Quando as luzes se acenderam, segui sozinha para o hotel. Mateus veio atrás. Lembro que ele sussurrava umas coisas, tentava estabelecer uma conexão comigo, mas, eu estava fechada para qualquer ser que não eu mesma. A atitude imatura do meu marido aliada a viagem magnífica proporcionada por aquela obra de arte havia contribuído significativamente para que eu “bodeasse” do meu homem e desejasse a solidão.
Dormi como um anjo. Acordei bem cedo e parti, deixando Mateus roncando no quarto do hotel. Andei pelas ruas de Londres como uma criança que descobre um brinquedo novo. Entrei em galerias e cafés até avistar meu lugar preferido: a “National Gallery”.
Tomada de extrema felicidade, decidi desbravar aquele museu. Perdi a conta de quantos quadros me entorpeceram. Assisti pequenas palestras sobre Rafael e Cézanne, sentei com grupos escolares para ouvir explicações sobre quadros de Da Vinci e de Monet, tremi quando dei de cara com um Vermeer e chorei ao me deparar com “Marte e Vênus” de Botticelli.
Olhei para o relógio e levei um susto ao constatar que já era tarde. As oito horas que havia percorrido aquelas salas passaram voando. Lembrei de Mateus. Peguei o celular e lá estavam marcadas as quatorze ligações não atendidas. A última delas havia sido há mais de quatro horas atrás. Será que ele desistira de mim? Achei melhor dar um sinal de vida, afinal, estávamos viajando e, obviamente, viagens a dois não são feitas para serem a um.
Ao mesmo tempo que curtia aquela solidão toda, bem longe de casa, começava a sentir falta do meu companheiro. Escrevi: “Estou no melhor lugar do mundo...” e enviei. Saí do museu e fiquei esperando na escadaria. Nada... Nem um sinal de Mateus... Uma enxurrada de gente caminhava de um lado para outro, pediam para que eu tirasse fotos deles, falavam e riam alto, corriam para chegar à estação, mas o meu marido, nada. Nenhum sinal de vida. A certeza de que ele sabia exatamente qual é o melhor lugar do mundo para mim, me tranqüilizava; ele haveria de aparecer.

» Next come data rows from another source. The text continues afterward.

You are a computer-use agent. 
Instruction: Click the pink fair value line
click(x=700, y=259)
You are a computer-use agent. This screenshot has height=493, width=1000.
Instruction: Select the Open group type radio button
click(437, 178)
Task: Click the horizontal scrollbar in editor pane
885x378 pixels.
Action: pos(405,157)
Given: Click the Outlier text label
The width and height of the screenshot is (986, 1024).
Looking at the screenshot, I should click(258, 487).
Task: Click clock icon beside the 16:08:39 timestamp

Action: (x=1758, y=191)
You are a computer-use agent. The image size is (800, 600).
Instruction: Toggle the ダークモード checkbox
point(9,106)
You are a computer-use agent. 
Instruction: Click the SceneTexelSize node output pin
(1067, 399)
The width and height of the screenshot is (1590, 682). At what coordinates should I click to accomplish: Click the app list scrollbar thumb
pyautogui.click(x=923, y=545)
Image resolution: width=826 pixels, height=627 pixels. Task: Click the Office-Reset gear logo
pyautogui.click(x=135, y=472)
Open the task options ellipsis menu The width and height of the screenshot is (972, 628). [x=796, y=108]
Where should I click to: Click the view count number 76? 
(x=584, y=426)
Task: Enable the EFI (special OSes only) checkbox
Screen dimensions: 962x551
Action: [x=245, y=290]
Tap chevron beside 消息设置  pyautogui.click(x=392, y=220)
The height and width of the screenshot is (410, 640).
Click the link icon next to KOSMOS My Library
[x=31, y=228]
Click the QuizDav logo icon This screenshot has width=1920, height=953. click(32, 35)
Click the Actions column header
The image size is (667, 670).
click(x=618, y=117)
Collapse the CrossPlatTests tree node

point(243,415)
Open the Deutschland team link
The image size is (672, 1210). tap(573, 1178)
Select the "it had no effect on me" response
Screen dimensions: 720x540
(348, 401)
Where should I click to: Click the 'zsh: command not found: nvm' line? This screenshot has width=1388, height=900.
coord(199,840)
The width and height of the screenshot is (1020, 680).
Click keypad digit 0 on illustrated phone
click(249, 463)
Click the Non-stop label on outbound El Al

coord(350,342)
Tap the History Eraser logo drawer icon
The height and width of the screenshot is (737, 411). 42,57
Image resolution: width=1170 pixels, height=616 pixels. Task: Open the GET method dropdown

Oitenta e seis minutos. Foi esse o tempo mais longo de toda a minha vida. Foi esse o tempo que demorou para que um beijo por trás da nuca me despertasse dessa agonia. Contribuí com outro, na boca, em plena Trafalgar Square. Ele me estendeu a mão, eu lhe dei a minha. Ele me estendeu a outra mão e, quando eu ia estender a minha, percebi que um pequeno papel, cheio de passarinhos pintados, estava preso à sua palma. Levei-a até meus olhos. Nele, estava escrito: “Toda a solidão é necessária por tempo determinado. Vamos?”.
Seguimos em silêncio até o metrô. Ao som de “Night and Day”, tocada por um saxofonista indiano, olhei para meu homem e perguntei: “Pra onde?”. 
Aquela noite foi uma das melhores das nossas vidas. Curtimos tanto um ao outro... Estávamos felizes, completos. O incidente da noite anterior havia se diluído sem brigas, sem ressentimentos.  Ah, o tempo! Nada como o tempo! O nosso tempo!
         Agora, numa noite morna de sexta-feira, depois de escrever-lhes e tendo o tal bilhete em minhas mãos, resolvo voltar para a cama e abraçar meu homem, certa de que é chegado ao fim o tempo dessa minha solidão, hoje, importunada.